Current mainUnreleased

Added

  • DataQualityReport.to_json() for JSON report export.
  • profile(exclude_columns=...) and DataQualityReport.to_dict(exclude_columns=...) for privacy-aware quality exports.
  • ArFrame.__getitem__ column selection and ArFrame.drop_columns.
  • Lightweight benchmark regression checks and dry-run coverage for the pandas accessor.

Fixed

  • Reject headers that differ only by whitespace.
  • Safely handle tuple mapping keys in replace_values.
v1.18.0Latest release

Features

  • Added Arrow export API with ar.to_arrow(frame) and bool dtype detection.
  • Added max_errors support to Schema.validate() and ar.validate().

Bug fixes

  • Improved cleaning mapping validation errors by including the received type.
v1.17.1Released

Documentation

  • Clarified that chunked schema validation is not a separate streaming schema-validation contract.
v1.17.0Released

Features

  • Added URL allowed_schemes, ArFrame.from_records, ArFrame.schema_summary, schema YAML export, and ArFrame.describe.
  • Added configurable bad-line handling, CSV dtype support, skip rows, encoding error handling, decimal separators, and DuckDB registration.
  • Added write_parquet, to_dict, drop_empty_columns, winsorize_outliers, select_columns, near-constant warnings, and high-cardinality quality warnings.
  • Added pipeline context and verbose diagnostics, plus Python interface and extension stub updates.

Bug fixes

  • Hardened CSV parsing, malformed rows, permission messages, Unicode paths, duplicate headers, extra fields, and unterminated quoted-field diagnostics.
  • Fixed zero-column row-count preservation, duplicate add-column guards, drop-duplicates row-key collisions, JSONL nrows, Windows clean target, and safer cleaning validation paths.

Performance and docs

  • Optimized CSV parser allocation paths, integer parsing, string mutation paths, and unmodified-column moves.
  • Added sparse-null benchmarks, optimized theme logos, schema validation tutorial docs, and Windows build troubleshooting.

Older release details remain available in the repository CHANGELOG.md and GitHub releases.

§ **Study material**
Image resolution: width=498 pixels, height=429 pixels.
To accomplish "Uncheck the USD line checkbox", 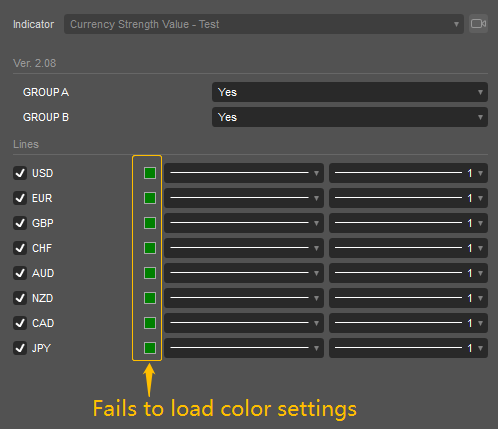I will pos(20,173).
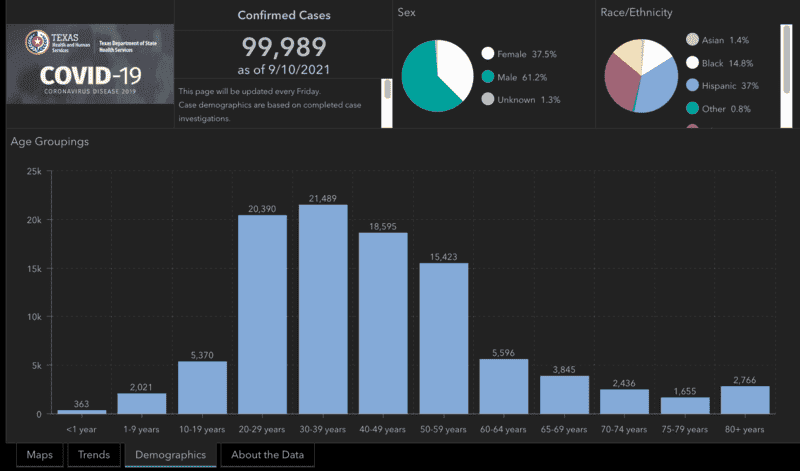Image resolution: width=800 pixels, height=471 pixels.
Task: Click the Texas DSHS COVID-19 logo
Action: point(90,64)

---

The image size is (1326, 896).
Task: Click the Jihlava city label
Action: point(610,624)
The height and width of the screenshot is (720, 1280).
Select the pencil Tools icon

--

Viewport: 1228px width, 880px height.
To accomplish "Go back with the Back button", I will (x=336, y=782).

§ **Task 1**
Rewrite the release-notes entry beginning "Added configurable bad-line handling" as a bulleted list that keeps each feature it names.
§ **Task 2**
Duplicate the part of the release notes starting at "Current mainUnreleased" and ending at "selection and ArFrame.drop_columns.".

§ **Task result 1**
- Configurable bad-line handling
- CSV dtype support
- Skip rows
- Encoding error handling
- Decimal separators
- DuckDB registration

§ **Task result 2**
Current mainUnreleased

Added

  • DataQualityReport.to_json() for JSON report export.
  • profile(exclude_columns=...) and DataQualityReport.to_dict(exclude_columns=...) for privacy-aware quality exports.
  • ArFrame.__getitem__ column selection and ArFrame.drop_columns.